According to the latest monthly report from the US Energy Information Administration (EIA), US crude oil production broke through the 12 million barrels per day (bpd) threshold for the first time in history in April. Total average US crude production was up by 246,000 bpd on the previous month to reach 12.16 million bpd.
Not long ago, a report from the American Petroleum Institute (API) estimated US crude oil production at 12.2 million bpd for May. Seeing as the EIA data is already close to this for April, and given the consistent growth in US oil production, it seems likely that the EIA’s eventual figure for May will come in higher than API’s estimate.

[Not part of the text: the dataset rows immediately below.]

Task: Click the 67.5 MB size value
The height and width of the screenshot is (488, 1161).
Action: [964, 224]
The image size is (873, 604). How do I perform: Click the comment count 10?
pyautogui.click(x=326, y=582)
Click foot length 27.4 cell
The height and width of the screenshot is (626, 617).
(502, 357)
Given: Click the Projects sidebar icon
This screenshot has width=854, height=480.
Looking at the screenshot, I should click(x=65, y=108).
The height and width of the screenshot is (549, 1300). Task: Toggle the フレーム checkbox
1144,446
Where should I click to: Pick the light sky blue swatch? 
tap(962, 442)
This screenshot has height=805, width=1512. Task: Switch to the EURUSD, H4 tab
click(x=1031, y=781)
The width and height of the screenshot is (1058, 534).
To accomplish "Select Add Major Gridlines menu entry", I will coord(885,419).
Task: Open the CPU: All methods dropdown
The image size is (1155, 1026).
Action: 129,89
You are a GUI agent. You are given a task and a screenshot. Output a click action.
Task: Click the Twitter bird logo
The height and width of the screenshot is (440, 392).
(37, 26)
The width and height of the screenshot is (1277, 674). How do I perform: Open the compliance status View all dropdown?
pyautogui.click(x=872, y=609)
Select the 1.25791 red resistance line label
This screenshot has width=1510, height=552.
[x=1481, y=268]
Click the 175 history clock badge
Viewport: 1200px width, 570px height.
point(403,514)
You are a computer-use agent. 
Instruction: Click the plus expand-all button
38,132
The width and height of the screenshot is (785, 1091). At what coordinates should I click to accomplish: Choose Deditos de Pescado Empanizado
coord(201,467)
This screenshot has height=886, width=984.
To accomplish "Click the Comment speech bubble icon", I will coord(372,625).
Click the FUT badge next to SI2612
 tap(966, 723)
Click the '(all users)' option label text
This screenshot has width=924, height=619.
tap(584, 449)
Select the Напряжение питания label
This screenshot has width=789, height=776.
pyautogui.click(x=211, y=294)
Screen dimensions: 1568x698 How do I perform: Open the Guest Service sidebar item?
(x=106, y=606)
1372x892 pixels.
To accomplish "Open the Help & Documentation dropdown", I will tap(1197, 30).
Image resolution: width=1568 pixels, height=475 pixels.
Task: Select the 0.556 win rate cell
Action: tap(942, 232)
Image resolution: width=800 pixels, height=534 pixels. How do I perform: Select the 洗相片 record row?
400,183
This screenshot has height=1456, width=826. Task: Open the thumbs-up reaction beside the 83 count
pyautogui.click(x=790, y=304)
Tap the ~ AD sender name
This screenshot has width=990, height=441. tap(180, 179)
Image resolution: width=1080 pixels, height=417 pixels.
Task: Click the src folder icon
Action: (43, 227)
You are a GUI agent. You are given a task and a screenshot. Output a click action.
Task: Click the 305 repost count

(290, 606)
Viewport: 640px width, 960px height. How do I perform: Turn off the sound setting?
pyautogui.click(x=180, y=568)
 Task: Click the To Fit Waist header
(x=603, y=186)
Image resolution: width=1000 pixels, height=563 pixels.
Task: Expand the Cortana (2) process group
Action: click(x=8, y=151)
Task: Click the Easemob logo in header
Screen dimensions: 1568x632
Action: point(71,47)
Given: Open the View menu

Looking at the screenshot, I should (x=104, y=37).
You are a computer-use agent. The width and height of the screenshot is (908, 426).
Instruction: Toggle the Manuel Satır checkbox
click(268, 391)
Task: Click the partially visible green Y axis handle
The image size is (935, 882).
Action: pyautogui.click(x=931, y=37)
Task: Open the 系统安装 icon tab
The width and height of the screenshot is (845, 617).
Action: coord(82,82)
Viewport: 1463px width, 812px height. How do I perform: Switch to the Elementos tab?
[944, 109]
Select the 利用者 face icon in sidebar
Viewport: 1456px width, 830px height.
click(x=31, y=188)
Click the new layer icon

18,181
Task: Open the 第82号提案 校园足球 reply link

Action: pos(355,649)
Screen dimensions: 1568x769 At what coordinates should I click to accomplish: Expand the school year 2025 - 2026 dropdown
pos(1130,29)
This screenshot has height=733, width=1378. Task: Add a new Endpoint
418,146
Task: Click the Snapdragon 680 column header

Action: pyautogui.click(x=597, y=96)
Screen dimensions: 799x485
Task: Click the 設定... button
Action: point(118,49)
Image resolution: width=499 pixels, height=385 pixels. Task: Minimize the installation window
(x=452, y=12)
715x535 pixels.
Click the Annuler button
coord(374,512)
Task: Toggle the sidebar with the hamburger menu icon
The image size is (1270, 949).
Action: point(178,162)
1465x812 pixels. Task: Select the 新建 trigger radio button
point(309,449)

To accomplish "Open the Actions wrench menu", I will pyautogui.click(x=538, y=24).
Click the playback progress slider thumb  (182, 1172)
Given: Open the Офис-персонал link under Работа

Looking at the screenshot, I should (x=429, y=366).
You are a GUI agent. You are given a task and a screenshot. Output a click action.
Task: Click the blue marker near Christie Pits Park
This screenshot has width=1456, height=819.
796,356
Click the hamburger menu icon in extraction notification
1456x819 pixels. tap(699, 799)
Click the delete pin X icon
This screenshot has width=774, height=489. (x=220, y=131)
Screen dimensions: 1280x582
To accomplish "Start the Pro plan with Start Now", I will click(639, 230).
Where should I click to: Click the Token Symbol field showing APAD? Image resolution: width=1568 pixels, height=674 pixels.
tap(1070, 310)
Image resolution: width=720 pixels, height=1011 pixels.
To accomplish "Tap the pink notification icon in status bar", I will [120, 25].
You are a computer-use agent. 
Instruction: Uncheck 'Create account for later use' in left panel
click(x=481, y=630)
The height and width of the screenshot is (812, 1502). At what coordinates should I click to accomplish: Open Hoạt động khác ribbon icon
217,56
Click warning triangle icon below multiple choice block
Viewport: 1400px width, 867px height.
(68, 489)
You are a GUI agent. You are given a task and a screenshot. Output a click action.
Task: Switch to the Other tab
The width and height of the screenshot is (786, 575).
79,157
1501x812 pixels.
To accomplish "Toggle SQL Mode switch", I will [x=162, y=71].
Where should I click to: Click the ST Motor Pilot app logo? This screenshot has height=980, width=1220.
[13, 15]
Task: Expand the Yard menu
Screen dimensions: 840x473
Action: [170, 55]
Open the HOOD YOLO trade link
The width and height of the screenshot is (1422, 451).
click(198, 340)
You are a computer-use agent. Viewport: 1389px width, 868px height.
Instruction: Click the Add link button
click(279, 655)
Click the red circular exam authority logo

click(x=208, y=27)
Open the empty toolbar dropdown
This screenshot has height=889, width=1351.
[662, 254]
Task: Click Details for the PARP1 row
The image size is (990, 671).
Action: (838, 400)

The US is now by far the world’s biggest oil producer, mostly thanks to advances in fracking making it possible for operators like ExxonMobil, which also makes lithium complex greases like Mobil Unirex EP2, to economically exploit shale formations in the country. In should be noted, however, that the two other biggest oil producers, Russia and Saudi Arabia, are still constrained by quotas under the OPEC-led production deal. Russia has also been affected by a contaminated oil crisis that has affected some of its exports.
The EIA also revised its March crude oil production to 11.92 million bpd, an increase of 11,000 bpd on its previous estimate. Gas production in the contiguous United States also broke through the 100 billion cubic feet per day barrier for the first time.